The Lahore-bound Fokker F-27 crashed on July 10 minutes after taking off from Multan airport. The 41 passengers killed in one of the worst air crashes in the country’s history included two judges of the Lahore High Court, two brigadiers of the Pakistan Army and a vice-chancellor. Four crew members also perished.

An investigation was ordered into the crash which was supervised by the CAA. The report of the investigation has been submitted by the defence ministry to Prime Minister Shaukat Aziz, who will decide whether or not to declassify it.

So far the authorities have been jealously guarding it. The National Assembly was on Thursday informed by the parliamentary secretary for defence, Tanveer Hussain Syed, that some of the report’s “contents” made its unveiling difficult.

According to one of the sources, the pilot of the ill-fated aircraft could not handle the emergency situation and turn it back towards Multan airport. This means that there may have been some flaws in his training.

Before the plane’s take-off mistakes were committed by the airline’s engineering department which overlooked faults in the aircraft’s mechanical and electrical systems. The right engine of the aircraft was said to have developed a fault while taxiing prior to take-off. The aircraft got airborne with one engine, but the pilot failed to maintain its balance.

However, the source kept mum over reports that the aircraft, after it had caught fire, could not be taken back to the airport because of faulty radars. Unfortunately, visibility was also very poor that day.

President of the Pakistan Airline Pilots’ Association, Capt Khalid Hamza, conceded that the crash occurred due to the pilot’s error. But he added that all possible reasons behind the crash should be explored in great detail.

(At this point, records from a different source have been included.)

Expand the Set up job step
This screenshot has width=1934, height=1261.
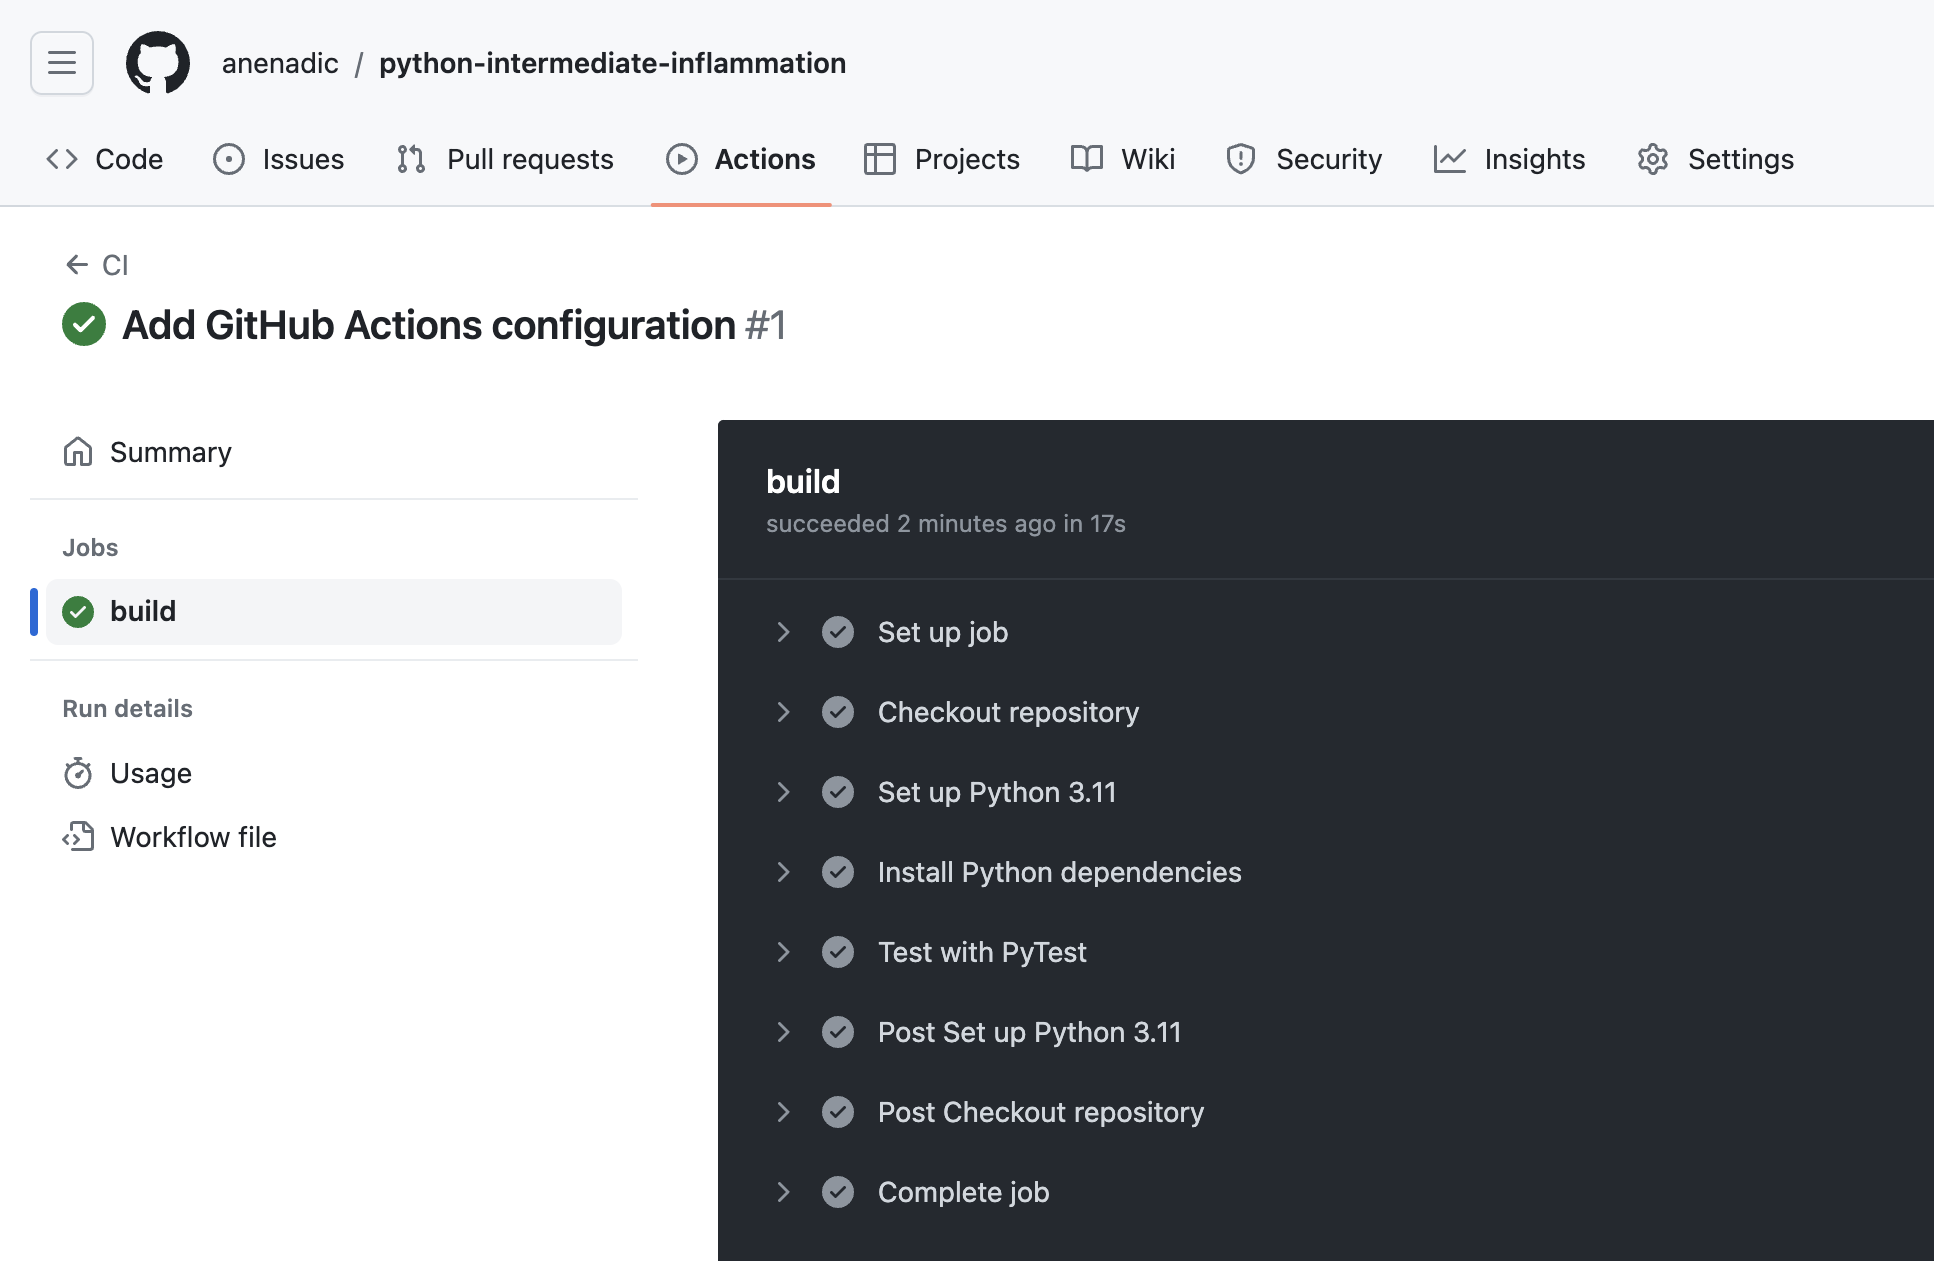pos(783,632)
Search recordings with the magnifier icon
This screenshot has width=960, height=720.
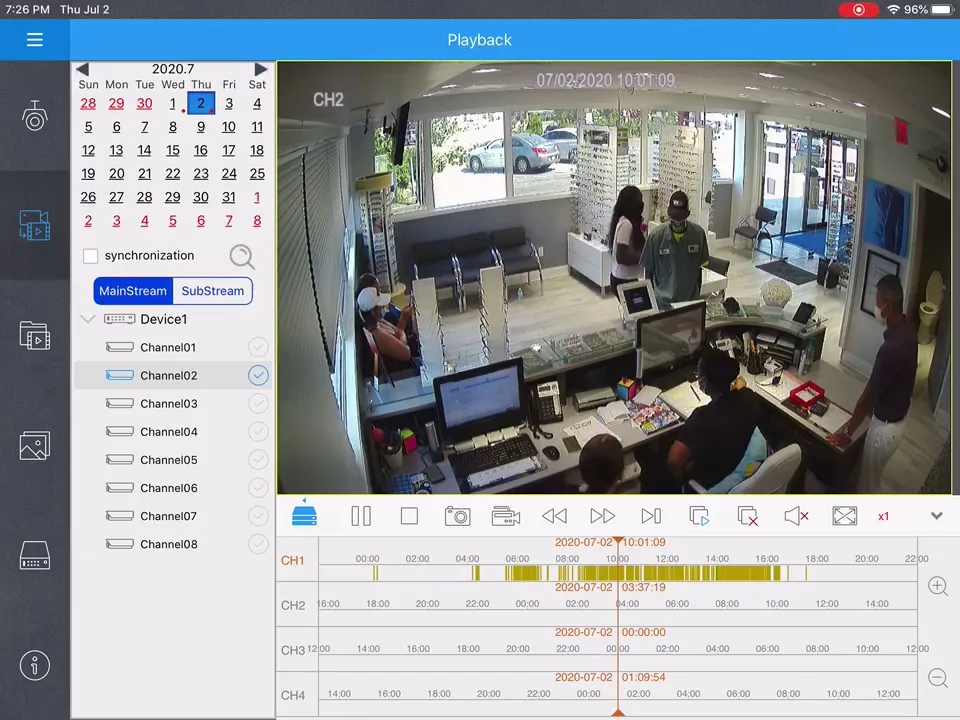coord(242,256)
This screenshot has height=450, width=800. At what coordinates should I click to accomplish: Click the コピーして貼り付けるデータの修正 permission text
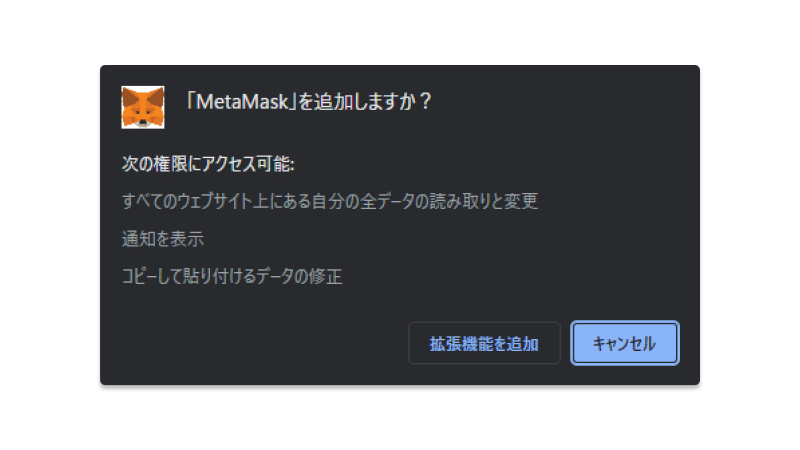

Azfar-ul-Ashfaque adds from Karachi: The CAA has claimed that the crash was in no way connected to flight inspection or calibration of instruments at Multan airport.

On Thursday the parliamentary secretary for defence, Tanveer Syed, had told the National Assembly that some lapses had been detected in the calibration of instruments at Multan airport. Serious calibration faults had also been found at other airports, he claimed, adding that even a VIP aircraft could meet an accident in such a situation.

However, a CAA spokesman refuted this and said: “(The) CAA, as defined by the ICAO, is maintaining all navigational, communications, route, approach and visual aids on all its airports at an optimum.”